Material for this exercise:

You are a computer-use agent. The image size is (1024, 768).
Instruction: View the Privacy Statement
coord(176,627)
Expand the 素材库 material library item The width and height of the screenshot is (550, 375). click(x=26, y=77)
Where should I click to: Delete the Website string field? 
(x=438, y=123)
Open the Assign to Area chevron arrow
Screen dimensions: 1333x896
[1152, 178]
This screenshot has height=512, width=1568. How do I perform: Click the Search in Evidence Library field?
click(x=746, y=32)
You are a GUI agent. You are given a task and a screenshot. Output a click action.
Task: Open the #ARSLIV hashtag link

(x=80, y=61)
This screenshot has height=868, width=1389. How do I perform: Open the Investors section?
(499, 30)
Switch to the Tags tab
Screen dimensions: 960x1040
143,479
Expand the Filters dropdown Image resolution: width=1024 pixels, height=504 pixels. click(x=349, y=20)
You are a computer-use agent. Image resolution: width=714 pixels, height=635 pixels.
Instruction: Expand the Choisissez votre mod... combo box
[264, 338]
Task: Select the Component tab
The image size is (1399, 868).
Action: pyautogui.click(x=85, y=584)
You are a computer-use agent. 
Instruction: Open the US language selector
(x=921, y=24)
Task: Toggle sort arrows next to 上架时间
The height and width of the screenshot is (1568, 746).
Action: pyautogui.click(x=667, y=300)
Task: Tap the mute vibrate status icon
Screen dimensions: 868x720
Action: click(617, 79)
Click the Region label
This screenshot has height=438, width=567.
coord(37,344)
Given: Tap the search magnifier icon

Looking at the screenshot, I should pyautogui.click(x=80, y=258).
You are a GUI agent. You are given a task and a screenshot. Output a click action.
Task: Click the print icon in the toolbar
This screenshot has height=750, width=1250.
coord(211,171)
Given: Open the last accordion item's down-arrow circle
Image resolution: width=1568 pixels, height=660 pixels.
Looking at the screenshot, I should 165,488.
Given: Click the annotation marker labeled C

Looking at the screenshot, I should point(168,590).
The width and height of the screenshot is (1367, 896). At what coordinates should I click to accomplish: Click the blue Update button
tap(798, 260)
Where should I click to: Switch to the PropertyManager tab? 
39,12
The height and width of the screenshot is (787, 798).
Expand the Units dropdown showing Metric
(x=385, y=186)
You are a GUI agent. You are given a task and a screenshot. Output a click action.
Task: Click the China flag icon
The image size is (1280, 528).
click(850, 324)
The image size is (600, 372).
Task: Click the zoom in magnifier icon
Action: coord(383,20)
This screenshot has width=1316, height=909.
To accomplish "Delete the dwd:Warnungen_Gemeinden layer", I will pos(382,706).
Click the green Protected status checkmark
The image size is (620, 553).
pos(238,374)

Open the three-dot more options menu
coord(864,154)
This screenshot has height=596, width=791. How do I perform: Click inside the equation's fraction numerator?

Work required: Whenever a line above includes the string "computer", copy it.

Reply:
You are a computer-use agent. The image size is (1024, 768).
You are a computer-use agent. Image resolution: width=714 pixels, height=635 pixels.
You are a computer-use agent. 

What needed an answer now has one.